Gantz: Room for a Palestinian capital in Jerusalem

In interview with Saudi-backed newspaper, Blue and White leader says “Jerusalem must remain united. But there will be a place for a Palestinian capital.”

By Paul Shindman, World Israel News

Defense Minister Benny Gantz dropped a pre-election bombshell Thursday in an interview with a mainstream Arabic newspaper, saying that while Jerusalem should remain a united city, there was room for it to be a shared capital by both Israel and a future Palestinian state.

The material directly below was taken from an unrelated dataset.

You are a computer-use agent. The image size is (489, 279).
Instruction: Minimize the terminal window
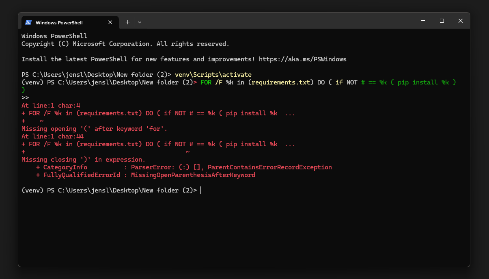(423, 21)
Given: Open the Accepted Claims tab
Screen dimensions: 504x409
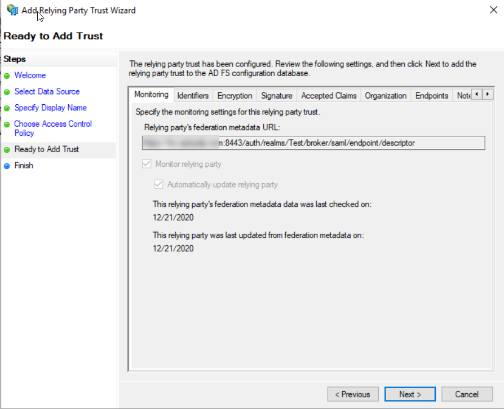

“Jerusalem must stay united, but it will have place for a Palestinian capital. It’s a vast city, filled with sites that are holy to all of us,” Gantz told the London-based Asharq Al-Awsat newspaper, which is owned by Saudi Arabian interests. “We want the Palestinians to have a suitable geographical extension that enables them to lead a comfortable life without obstacles.”

Asked about what borders a future Palestinian state would have, Gantz was emphatic that Israel’s top priority was security and that “the 1967 borders will not return.”

“What we are persistently asking for is security. We need real strategic checkpoints for security. Of course, it is possible to talk about a land swap, although I don’t see how and where,” Gantz said. “But there is always a possibility to find compromises.”

“The Palestinians want and deserve an entity in which they can live independently,” Gantz said.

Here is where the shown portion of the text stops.